Lysine residues control the conformational dynamics of beta 2-glycoprotein I

TL;DR

This study demonstrates that lysine residues are crucial for stabilizing the closed conformation of beta 2-glycoprotein I, and chemical acetylation can induce a transition to the open form, aiding understanding of its conformational dynamics.

Contribution

The paper introduces a chemical acetylation method to permanently open beta2GPI's conformation, revealing lysine's role in stabilizing its structure, which was previously poorly understood.

Findings

Lysine acetylation shifts beta2GPI to the open conformation.

Acetylation preserves secondary and tertiary structures.
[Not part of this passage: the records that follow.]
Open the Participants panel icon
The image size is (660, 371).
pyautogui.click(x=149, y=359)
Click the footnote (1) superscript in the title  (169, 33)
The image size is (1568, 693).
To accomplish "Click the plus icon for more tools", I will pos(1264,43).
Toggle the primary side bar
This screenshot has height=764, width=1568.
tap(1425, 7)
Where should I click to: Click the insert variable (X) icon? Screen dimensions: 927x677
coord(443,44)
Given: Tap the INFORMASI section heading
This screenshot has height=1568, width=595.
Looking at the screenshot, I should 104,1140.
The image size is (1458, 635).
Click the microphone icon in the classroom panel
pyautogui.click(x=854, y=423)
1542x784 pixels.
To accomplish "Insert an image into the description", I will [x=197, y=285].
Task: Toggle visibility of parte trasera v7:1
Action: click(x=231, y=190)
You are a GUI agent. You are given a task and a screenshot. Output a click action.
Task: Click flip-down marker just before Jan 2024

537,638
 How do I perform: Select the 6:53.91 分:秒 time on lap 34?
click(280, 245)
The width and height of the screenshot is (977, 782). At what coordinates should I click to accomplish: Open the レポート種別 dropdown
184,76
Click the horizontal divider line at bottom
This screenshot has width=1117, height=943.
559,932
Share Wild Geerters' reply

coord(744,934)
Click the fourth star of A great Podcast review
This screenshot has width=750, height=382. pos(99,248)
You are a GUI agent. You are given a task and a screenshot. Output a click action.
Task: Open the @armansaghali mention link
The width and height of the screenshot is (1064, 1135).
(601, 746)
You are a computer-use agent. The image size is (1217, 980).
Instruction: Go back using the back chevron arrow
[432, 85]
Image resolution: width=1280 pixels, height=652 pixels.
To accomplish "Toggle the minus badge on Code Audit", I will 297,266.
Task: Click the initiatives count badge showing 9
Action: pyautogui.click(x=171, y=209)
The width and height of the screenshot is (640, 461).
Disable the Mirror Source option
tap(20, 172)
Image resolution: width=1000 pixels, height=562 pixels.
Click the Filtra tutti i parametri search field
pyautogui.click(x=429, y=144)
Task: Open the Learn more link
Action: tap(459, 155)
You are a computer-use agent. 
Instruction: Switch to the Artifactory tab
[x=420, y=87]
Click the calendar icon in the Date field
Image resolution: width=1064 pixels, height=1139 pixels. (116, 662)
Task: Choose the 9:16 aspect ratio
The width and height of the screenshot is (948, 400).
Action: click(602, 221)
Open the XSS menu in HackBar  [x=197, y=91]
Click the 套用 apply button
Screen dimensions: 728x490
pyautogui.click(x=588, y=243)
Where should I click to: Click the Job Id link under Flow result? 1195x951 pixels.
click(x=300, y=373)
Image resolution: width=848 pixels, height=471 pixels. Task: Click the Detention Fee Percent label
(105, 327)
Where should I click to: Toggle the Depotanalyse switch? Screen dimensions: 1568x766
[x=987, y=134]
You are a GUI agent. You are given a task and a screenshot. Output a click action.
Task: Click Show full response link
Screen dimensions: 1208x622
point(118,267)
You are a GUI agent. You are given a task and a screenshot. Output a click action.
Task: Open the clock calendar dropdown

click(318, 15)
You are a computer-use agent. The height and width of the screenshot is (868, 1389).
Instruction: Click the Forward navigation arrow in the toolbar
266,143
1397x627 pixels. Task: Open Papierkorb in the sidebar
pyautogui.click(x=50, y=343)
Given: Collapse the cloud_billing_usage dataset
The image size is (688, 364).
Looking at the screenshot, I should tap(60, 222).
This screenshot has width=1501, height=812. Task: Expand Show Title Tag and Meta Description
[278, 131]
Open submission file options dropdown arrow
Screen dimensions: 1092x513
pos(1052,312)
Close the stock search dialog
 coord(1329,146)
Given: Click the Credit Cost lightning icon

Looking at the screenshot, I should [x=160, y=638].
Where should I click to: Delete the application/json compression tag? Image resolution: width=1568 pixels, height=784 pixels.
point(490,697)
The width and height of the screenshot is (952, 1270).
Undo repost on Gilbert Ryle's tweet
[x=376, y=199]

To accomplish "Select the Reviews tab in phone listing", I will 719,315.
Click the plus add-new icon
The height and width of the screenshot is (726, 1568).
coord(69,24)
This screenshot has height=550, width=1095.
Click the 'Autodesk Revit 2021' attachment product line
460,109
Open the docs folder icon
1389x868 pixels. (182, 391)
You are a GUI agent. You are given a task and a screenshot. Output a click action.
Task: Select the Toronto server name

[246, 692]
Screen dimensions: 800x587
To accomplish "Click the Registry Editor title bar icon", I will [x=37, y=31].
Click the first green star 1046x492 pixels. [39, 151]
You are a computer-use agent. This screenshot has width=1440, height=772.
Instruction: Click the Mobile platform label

Electrostatic interactions of lysine stabilize the closed form.

Abstract

One of the major problems in the study of the dynamics of proteins is the visualization of changing conformations that are important for processes ranging from enzyme catalysis to signaling. A protein exhibiting conformational dynamics is the soluble blood protein beta 2-glycoprotein I (beta2GPI), which exists in two conformations: the closed (circular) form and the open (linear) form. It is hypothesized that an increased proportion of the open conformation leads to the autoimmune disease antiphospholipid syndrome (APS). A characteristic feature of beta2GPI is the high content of lysine residues. However, the potential role of lysine in the conformational dynamics of beta2GPI has been poorly investigated. Here, we report on a strategy to permanently open up the closed protein conformation by chemical acetylation of lysine residues using acetic acid N-hydroxysuccinimide ester (NHS-Ac). Specific and complete acetylation was demonstrated by the quantification of primary amino groups with fluoraldehyde o-phthalaldehyde (OPA) reagent, as well as western blot analysis with an anti-acetylated lysine antibody. Our results demonstrate that acetylated beta2GPI preserves its secondary and tertiary structures, as shown by circular dichroism spectroscopy. We found that after lysine acetylation, the majority of proteins are in the open conformation as revealed by atomic force microscopy high-resolution images. Using this strategy, we proved that the electrostatic interaction of lysine residues plays a major role in stabilizing the beta2GPI closed conformation, as confirmed by lysine charge distribution calculations. We foresee that our approach will be applied to other lysine-rich proteins (e.g. histones) undergoing conformational transitions.